The Jungle has no artistic or social mission except to produce plays that Boehlke likes. The plays that appeal to him run the gamut from new work by playwrights Kevin Kling, Elizabeth Egloff and Win Wells, to contemporary classics by David Mamet, Harold Pinter, Sam Shepard and John Guare, and to shameless chestnuts like Dial "M" for Murder, The Diary of Anne Frank and The Miracle Worker.
The Jungle's astonishing success with the latter category mystifies people most. Boehlke has a peculiar genius for rescuing warhorses from years of abuse - he doesn't just revive these plays; he rediscovers them. Respecting and trusting the playwrights' original intentions is Boehlke's creed. By scraping away the crust of cliches and the layers of sentimental goo that have settled and hardened on these scripts, Boehlke has an uncanny way of revealing the authentic drama that lurks beneath.

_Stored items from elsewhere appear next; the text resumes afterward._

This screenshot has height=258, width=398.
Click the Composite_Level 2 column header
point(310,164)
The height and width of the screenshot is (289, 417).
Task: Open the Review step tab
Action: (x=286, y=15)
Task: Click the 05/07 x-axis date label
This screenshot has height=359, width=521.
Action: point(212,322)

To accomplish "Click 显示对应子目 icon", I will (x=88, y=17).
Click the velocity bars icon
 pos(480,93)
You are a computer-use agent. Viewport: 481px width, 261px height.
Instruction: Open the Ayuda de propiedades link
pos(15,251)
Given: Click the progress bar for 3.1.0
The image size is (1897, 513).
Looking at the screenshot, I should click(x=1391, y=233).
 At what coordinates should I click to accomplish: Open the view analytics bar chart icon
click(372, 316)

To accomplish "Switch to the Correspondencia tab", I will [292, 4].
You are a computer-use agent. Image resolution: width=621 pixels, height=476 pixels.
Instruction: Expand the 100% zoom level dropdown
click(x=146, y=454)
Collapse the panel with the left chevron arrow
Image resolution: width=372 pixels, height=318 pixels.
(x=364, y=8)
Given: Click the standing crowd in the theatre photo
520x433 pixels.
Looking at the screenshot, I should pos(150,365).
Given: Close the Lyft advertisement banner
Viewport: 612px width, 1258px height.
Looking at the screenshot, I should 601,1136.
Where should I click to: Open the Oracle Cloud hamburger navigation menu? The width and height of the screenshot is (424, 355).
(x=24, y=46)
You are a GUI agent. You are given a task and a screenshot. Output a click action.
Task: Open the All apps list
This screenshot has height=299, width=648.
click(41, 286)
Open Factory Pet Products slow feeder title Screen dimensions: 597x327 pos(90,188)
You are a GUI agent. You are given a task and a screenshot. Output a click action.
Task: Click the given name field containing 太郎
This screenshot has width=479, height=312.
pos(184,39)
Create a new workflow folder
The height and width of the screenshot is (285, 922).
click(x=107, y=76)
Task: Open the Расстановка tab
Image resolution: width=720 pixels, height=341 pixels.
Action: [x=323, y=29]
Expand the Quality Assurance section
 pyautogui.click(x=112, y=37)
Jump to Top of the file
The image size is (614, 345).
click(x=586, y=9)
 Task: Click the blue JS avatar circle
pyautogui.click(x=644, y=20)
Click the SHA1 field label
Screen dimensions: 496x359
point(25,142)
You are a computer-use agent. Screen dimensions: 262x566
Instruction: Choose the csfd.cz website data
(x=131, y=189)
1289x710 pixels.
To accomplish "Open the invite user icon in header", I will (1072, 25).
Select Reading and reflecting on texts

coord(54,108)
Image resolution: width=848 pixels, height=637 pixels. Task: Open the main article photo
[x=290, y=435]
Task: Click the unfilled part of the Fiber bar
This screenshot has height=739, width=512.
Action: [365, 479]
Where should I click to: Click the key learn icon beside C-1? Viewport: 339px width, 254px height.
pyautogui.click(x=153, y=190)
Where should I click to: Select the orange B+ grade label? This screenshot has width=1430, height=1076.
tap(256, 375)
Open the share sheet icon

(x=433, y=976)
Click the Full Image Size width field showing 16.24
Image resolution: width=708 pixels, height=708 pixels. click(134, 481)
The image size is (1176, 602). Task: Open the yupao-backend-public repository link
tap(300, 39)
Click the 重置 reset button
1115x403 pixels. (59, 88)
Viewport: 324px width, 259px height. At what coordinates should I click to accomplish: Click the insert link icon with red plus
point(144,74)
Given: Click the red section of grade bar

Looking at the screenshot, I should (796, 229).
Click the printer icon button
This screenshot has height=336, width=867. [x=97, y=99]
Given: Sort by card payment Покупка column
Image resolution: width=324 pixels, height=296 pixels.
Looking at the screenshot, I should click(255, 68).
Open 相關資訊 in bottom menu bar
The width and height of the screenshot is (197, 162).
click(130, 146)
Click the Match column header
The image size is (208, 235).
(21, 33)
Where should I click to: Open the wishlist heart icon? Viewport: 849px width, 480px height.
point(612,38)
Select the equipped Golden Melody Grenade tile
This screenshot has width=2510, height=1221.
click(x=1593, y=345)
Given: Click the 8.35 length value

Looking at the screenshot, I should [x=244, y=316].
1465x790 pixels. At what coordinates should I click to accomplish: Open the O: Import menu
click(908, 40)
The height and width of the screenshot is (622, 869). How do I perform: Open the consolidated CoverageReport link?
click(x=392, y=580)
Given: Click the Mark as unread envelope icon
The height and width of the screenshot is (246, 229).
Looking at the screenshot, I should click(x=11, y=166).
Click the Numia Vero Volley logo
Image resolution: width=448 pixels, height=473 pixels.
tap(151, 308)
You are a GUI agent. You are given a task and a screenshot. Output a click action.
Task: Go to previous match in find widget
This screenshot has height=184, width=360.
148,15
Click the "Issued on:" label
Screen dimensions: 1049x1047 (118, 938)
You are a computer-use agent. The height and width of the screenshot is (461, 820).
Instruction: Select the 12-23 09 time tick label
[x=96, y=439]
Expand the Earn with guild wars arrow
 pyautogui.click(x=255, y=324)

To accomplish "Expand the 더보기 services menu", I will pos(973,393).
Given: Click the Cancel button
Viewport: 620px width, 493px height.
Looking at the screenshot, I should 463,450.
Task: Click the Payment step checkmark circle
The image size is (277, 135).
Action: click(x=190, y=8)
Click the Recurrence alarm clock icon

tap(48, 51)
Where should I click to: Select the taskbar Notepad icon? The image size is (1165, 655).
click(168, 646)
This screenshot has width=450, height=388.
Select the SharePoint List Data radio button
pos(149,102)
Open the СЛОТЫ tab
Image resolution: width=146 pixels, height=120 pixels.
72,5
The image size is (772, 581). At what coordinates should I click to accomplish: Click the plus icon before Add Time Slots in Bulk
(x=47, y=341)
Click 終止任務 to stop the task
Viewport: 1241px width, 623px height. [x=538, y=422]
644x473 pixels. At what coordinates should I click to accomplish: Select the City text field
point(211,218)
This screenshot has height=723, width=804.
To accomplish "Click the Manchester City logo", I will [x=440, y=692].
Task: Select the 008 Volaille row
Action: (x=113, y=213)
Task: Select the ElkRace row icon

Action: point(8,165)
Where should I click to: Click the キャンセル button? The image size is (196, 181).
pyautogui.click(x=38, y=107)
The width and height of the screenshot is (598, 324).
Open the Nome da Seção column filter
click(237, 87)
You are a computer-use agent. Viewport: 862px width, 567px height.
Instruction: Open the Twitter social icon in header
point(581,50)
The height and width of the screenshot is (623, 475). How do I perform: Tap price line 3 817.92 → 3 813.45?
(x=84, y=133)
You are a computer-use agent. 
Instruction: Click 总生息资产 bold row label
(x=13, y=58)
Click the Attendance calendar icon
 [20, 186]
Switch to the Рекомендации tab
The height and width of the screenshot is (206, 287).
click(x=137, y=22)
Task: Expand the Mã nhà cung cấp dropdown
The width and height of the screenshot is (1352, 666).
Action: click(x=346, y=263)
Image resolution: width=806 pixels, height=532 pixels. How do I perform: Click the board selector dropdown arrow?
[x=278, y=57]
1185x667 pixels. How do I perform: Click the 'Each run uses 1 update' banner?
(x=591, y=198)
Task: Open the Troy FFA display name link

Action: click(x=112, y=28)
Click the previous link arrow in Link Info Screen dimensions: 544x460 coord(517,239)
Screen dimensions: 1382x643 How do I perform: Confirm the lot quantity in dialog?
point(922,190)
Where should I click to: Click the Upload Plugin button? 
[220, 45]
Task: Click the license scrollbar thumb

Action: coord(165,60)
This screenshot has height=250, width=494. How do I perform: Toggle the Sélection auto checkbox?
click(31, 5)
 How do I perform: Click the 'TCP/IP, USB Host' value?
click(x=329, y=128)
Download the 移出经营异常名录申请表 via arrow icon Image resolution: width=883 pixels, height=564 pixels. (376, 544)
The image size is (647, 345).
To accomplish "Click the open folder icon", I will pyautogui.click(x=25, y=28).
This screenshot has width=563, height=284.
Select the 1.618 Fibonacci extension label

Anne Frank with a bratty streak
Boehlke's Dial "M" for Murder dared to treat every line as if it had the same integrity as Shakespeare. In The Diary of Anne Frank, he drove a wedge between the title character and her untouchable angelic image as a child martyr. Suddenly, Anne was no longer the doleful young girl in the book-jacket photo; she was a spirited, lippy adolescent with a bratty streak. And in The Miracle Worker, Boehlke avoided treating the relationship between Annie Sullivan and her star pupil as a greeting-card tale of human triumph by bringing into focus its tempestuous, disturbing, violent and often cruel clash of opposing wills.
In each case, Boehlke successfully stripped away a familiar play's sappy associations to reveal its pulsing human heart. Patrons come to the Jungle not only expecting to see a play, but expecting to be reminded why theatre matters.
Still, Boehlke is a bit perplexed that he has come to be known as a reconstituter of murdered plays, mostly because he himself doesn't believe that any play ever really dies.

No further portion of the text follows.